The spokesperson called on Israel to “fulfil its obligations as an occupying power under international law, lift the blockade and allow unhindered access to humanitarian aid to the Palestinian people.”
The foreign office said the current cycle of violence was “a sad reminder and a direct consequence of over seven decades of illegal foreign occupation, aggression and disrespect for international law,” including UNSC resolutions that recognize the inalienable right to self-determination of the Palestinian people.”
Generally, Pakistan’s official stance on the conflict aligns with its long-standing position of not recognizing Israel as a state. For decades, Pakistan has called for the establishment of an independent Palestinian state with Jerusalem as its capital, based on “internationally agreed parameters.”
By emphasizing that the core issue behind the current cycle of conflict is the failure to implement a two-state solution, Pakistan’s foreign office has highlighted its long-standing support for a resolution that respects Palestinian sovereignty.
In this context, what is the position of the Pakistani army top brass?
Despite expressing concern over the deteriorating human rights conditions in Gaza and offering political and diplomatic support to Palestinians, the military leadership has maintained a cautious tone that aligns with the foreign office. This indicates a coordinated policy response among various state institutions.
During a meeting with the Palestinian Ambassador to Pakistan earlier this week, Chief of Army Staff (COAS) Gen Asim Munir expressed grave concern for the killing of Palestinians in Gaza. He called on the international community to end Israel’s “unlawful use of force.” The “fresh spate of violence in Gaza is the result of unabated repression, continued human rights violations and state-sponsored sacrilege of Al Aqsa Mosque,” he said.
“Conflating this war with terrorism would be naive; taking a narrow and self-serving view of the issue as an isolated attack obscures brutal oppression spanning decades that has led to this outcome,” the military’s media wing quoted the COAS as saying.
In the current conflict, right-wing Islamists in Pakistan were outspoken in their support of Hamas, the Islamist group that attacked Israel on October 7. In a similar vein, political parties across the nation have joined the bandwagon and partially endorsed the cause of Palestine to gain an electoral edge.
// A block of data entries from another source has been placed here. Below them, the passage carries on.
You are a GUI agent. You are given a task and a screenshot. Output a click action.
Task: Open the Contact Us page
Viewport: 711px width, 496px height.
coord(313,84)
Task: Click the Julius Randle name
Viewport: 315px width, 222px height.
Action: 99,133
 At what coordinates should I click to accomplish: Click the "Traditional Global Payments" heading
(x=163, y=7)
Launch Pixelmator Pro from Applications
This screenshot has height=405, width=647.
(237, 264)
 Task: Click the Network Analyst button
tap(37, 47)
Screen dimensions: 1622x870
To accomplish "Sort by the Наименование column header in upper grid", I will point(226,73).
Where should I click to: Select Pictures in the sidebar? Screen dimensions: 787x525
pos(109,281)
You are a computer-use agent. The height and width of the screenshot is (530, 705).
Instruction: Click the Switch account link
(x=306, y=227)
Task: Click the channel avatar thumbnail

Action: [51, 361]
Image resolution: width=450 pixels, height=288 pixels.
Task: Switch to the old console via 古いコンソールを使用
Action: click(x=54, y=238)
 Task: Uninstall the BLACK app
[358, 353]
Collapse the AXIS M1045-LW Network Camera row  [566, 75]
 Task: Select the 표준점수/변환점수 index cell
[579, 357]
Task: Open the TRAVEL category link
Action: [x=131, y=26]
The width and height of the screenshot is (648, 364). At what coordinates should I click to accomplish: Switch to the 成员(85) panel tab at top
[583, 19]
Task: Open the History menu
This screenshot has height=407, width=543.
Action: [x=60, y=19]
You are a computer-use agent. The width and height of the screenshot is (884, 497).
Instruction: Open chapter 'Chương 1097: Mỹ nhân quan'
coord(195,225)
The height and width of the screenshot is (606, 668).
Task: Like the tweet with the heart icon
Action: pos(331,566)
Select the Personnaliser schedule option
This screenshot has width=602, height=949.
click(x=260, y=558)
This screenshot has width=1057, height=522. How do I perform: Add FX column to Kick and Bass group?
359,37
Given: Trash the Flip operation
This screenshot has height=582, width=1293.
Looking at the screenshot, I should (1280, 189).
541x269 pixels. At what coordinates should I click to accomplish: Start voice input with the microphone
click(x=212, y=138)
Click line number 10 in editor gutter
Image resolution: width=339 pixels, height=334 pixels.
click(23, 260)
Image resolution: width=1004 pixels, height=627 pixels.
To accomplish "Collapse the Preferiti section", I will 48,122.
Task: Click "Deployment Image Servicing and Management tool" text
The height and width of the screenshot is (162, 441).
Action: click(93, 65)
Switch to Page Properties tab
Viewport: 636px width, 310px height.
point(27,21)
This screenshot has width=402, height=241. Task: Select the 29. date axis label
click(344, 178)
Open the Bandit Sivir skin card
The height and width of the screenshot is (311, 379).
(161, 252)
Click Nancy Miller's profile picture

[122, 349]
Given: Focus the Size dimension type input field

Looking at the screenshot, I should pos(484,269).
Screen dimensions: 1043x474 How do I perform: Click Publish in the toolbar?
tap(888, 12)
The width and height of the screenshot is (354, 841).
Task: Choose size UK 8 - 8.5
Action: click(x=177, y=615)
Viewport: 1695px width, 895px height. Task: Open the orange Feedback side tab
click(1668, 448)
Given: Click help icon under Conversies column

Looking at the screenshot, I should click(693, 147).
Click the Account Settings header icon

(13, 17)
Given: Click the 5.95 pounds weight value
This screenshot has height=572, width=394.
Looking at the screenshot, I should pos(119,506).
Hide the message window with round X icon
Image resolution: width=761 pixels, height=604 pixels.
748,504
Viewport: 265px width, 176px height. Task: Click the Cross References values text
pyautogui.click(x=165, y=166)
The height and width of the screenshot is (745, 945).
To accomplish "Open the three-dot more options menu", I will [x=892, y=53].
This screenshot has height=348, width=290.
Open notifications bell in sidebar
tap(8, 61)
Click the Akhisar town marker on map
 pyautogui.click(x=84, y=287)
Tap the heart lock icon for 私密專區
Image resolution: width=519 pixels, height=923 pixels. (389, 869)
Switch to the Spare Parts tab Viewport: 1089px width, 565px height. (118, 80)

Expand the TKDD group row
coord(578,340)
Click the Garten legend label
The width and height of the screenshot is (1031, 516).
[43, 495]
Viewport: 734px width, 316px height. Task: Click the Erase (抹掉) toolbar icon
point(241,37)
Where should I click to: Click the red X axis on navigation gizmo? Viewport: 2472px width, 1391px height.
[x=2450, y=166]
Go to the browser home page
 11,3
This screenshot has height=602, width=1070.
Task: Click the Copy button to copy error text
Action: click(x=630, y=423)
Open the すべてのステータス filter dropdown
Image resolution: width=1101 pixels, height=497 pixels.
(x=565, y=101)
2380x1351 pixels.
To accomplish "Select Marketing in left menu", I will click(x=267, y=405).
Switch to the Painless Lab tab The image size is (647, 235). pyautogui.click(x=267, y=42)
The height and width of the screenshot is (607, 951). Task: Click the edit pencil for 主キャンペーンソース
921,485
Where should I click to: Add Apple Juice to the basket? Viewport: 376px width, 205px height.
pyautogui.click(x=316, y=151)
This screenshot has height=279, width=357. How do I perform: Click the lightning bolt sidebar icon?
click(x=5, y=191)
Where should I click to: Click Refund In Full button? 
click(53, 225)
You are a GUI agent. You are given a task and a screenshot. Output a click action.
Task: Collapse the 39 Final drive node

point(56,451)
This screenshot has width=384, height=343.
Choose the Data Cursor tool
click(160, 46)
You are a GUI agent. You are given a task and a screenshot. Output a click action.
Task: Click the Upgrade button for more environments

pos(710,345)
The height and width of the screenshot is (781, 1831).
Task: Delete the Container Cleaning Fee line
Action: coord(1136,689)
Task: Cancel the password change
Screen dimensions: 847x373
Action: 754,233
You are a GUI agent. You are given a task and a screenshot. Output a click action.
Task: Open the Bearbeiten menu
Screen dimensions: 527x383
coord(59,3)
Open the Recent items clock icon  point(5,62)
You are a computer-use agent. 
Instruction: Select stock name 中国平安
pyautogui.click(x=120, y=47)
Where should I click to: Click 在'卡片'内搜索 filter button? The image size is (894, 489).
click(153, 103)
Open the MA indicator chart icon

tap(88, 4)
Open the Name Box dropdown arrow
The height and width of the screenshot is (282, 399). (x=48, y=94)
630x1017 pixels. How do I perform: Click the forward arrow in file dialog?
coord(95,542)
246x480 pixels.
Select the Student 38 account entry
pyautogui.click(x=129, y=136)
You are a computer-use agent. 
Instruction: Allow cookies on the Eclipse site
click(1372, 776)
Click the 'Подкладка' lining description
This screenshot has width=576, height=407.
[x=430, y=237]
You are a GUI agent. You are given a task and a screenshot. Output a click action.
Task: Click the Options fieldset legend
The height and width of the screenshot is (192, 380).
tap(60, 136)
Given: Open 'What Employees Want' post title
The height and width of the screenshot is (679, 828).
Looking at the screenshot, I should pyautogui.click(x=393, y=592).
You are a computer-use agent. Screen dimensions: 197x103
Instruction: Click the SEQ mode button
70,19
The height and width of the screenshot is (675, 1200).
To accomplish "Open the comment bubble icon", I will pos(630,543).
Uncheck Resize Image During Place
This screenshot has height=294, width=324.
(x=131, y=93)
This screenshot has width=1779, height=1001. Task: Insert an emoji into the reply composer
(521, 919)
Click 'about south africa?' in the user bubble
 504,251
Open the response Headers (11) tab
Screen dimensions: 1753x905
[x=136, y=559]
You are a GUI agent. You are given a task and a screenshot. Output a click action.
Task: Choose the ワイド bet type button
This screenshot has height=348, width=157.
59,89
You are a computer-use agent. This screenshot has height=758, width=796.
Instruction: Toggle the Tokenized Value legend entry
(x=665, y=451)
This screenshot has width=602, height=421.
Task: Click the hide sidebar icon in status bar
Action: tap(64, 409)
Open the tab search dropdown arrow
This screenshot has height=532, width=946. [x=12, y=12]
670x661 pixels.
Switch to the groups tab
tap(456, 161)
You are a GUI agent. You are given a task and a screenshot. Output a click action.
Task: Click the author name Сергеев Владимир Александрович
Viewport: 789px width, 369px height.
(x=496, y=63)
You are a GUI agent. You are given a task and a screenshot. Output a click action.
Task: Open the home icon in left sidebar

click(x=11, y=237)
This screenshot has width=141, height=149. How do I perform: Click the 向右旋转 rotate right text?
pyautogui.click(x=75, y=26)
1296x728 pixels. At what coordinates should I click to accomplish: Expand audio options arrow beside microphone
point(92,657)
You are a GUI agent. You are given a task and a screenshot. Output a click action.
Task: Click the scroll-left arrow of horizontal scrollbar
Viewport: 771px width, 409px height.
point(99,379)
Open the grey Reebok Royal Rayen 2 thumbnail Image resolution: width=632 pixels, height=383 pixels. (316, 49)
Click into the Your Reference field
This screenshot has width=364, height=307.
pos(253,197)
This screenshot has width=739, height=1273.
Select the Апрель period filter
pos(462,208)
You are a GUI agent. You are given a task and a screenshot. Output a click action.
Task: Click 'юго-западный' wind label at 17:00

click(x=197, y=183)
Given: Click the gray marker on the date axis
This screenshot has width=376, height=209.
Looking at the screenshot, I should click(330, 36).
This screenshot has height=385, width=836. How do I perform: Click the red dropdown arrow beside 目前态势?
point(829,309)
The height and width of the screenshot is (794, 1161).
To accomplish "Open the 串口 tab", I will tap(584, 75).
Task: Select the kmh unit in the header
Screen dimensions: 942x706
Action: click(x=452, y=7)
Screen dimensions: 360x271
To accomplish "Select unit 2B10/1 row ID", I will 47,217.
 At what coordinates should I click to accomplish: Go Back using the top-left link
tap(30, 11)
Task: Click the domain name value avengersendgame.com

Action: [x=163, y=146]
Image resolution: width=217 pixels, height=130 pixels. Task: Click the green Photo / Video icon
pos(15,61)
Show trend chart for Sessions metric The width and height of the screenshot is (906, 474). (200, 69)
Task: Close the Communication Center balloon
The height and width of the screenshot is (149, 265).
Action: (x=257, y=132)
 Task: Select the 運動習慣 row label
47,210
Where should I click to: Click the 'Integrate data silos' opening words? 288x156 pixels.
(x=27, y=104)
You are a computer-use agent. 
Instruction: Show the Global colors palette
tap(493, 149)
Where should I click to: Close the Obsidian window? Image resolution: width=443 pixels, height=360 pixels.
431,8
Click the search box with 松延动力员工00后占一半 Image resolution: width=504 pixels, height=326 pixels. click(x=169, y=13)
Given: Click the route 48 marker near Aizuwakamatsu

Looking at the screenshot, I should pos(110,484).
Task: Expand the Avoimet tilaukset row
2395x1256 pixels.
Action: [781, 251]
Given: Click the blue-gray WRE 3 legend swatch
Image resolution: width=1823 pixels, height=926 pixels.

Pakistan has, meanwhile, formally abstained from making any provocative remarks about Israel that may endanger its ties with friendly countries or Western capitals.
This cautious stance can be seen as a valuable lesson learned from recent conflicts such as the Ukraine-Russia war, which saw Pakistan’s former Prime Minister Imran Khan travel to Moscow at the outset of the conflict, a move that caused Islamabad severe diplomatic difficulties and enraged Western capitals, especially the U.S.
Since there are significant interests at stake with major international players involved in the conflict, Pakistan’s decision-makers have chosen a more diplomatic approach, realizing the potential consequences of using inflammatory rhetoric or acting hastily. Arguably, Pakistani decisionmakers do not want to see Pakistan end up in a situation similar to that in the Russia-Ukraine war.
It is crucial to note that the Pakistani population continues to oppose the idea of normalizing relations with Israel. For some time now, Pakistan has been keenly observing Saudi Arabia’s efforts to normalize relations with Israel. If this effort succeeds, it may also provide Pakistan with some answers and clarifications regarding its stance on the Palestine conflict.
It is noteworthy that despite growing pressure and rhetoric surrounding the Israel-Hamas conflict in Pakistan’s political landscape, state institutions, caretaker government officials, and foreign office personnel have refrained from making statements that could be interpreted as Islamabad actively advocating violence against Israel or the use of force to settle the dispute.
However, if the killing of Palestinian civilians persists, Pakistan might not continue to take this careful stance. In any case, Pakistan will maintain a balance to ensure the security of its broader political and diplomatic interests.